[Extracted information — start]

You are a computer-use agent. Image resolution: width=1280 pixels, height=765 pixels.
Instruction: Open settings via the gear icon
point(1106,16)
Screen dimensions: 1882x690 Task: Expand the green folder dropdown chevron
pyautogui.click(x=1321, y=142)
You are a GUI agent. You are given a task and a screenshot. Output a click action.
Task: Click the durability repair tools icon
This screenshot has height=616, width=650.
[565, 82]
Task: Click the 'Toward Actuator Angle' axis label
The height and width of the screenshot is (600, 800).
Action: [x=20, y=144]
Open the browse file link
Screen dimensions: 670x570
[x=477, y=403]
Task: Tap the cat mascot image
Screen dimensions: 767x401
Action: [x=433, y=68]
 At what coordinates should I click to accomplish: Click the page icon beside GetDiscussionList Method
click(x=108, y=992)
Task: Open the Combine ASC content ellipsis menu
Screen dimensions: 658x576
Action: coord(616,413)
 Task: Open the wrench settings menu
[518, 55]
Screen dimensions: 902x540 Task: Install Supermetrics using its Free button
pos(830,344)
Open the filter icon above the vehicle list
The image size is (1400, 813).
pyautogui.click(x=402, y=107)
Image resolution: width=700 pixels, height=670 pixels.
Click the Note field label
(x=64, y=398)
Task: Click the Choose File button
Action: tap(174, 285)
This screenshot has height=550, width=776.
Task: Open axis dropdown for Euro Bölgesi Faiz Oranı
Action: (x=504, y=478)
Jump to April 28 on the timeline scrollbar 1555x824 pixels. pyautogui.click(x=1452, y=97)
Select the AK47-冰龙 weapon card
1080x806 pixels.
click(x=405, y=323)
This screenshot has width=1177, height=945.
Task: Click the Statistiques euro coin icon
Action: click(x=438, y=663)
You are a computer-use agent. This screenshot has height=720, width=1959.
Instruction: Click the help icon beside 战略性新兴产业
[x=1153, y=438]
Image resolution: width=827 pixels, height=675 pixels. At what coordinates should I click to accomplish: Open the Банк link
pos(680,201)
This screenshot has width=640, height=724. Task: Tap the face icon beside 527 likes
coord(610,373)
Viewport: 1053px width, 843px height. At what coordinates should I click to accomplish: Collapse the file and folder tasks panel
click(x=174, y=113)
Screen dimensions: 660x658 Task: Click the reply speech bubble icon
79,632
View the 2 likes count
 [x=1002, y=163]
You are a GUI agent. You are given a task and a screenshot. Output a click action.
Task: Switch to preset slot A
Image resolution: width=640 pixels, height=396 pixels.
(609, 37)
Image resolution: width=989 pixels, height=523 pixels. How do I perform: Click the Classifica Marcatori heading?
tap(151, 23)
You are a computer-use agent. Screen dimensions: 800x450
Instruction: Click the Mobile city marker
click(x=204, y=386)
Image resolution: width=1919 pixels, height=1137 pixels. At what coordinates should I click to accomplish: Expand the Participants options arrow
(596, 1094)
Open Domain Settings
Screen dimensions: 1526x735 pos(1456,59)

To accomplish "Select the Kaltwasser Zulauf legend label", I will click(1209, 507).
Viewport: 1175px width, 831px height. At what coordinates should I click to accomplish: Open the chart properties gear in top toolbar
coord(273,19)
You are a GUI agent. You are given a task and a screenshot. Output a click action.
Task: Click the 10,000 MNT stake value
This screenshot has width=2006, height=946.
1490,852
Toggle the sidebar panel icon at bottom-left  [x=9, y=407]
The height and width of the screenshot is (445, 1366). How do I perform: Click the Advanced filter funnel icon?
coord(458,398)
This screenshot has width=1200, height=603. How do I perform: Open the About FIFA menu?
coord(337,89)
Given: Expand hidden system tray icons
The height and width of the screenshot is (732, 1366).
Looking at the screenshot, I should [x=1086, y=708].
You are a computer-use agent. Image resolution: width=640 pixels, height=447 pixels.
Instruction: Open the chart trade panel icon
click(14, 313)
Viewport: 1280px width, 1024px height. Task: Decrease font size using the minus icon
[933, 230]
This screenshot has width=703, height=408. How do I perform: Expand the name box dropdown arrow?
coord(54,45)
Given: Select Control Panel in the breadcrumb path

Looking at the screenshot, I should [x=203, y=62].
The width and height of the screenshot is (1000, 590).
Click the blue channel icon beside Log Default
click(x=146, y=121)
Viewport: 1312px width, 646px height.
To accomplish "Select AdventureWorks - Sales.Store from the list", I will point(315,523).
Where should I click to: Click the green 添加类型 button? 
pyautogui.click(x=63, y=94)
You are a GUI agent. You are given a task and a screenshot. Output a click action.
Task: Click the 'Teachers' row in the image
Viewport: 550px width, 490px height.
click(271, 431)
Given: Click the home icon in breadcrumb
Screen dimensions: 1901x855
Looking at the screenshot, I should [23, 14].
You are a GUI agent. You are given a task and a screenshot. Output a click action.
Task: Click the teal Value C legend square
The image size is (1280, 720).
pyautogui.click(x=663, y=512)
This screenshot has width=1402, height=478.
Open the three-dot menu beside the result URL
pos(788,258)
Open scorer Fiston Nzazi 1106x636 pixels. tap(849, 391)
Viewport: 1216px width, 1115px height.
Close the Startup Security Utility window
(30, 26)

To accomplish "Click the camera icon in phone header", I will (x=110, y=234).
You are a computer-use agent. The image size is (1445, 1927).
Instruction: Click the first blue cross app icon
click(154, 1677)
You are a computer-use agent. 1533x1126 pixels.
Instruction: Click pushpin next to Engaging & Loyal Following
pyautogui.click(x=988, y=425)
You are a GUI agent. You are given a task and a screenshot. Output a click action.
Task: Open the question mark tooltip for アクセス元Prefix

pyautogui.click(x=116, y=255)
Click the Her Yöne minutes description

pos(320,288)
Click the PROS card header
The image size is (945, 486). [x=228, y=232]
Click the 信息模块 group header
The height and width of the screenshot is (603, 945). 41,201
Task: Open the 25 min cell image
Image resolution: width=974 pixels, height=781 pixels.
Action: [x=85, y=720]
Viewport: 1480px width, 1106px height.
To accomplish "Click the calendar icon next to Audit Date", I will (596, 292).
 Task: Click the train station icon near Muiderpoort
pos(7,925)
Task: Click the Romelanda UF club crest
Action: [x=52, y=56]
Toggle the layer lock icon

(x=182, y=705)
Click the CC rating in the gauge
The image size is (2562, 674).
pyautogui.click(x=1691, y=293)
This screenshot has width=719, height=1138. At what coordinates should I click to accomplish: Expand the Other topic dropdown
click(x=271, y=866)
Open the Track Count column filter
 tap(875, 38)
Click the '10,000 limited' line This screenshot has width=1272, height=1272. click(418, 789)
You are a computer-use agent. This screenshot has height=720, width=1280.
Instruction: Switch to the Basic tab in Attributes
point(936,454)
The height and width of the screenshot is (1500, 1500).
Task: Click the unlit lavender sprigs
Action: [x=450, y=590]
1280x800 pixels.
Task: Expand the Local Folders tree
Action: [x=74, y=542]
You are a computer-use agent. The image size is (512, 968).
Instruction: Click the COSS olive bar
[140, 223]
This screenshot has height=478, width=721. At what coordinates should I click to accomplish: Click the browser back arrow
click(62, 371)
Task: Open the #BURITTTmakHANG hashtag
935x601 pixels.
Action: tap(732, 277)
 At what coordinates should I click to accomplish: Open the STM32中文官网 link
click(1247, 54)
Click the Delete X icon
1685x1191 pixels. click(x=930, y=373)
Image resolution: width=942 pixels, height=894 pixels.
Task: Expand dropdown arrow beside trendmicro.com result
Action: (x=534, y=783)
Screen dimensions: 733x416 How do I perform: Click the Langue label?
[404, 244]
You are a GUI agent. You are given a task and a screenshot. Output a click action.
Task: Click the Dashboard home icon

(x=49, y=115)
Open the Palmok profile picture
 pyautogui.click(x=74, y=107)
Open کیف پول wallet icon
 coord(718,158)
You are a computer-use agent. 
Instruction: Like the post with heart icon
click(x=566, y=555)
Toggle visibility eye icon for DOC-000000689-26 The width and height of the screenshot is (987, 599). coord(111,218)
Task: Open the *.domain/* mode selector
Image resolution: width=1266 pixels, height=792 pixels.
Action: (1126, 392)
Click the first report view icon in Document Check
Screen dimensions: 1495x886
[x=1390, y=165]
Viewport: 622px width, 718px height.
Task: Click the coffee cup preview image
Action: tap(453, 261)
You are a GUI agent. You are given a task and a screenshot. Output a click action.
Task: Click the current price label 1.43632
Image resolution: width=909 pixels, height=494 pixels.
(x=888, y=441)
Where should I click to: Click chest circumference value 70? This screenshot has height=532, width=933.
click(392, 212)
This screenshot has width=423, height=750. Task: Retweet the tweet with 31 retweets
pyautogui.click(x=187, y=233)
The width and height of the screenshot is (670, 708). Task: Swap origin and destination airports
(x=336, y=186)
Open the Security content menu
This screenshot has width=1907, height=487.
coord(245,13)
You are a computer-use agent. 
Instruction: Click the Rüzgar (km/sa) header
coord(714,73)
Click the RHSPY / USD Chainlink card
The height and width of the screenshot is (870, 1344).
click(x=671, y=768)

[Extracted information — finish]

Try it - Search the data for "computer". Copy every matching line.

Solution -
You are a computer-use agent. Image resolution: width=1280 pixels, height=765 pixels.
You are a computer-use agent. This screenshot has height=720, width=1959.
You are a computer-use agent. Screen dimensions: 800x450
You are a computer-use agent. Image resolution: width=640 pixels, height=447 pixels.
You are a computer-use agent. The image size is (1445, 1927).
You are a computer-use agent. 1533x1126 pixels.
You are a computer-use agent. This screenshot has height=720, width=1280.
You are a computer-use agent. The image size is (512, 968).
You are a computer-use agent. 
You are a computer-use agent. 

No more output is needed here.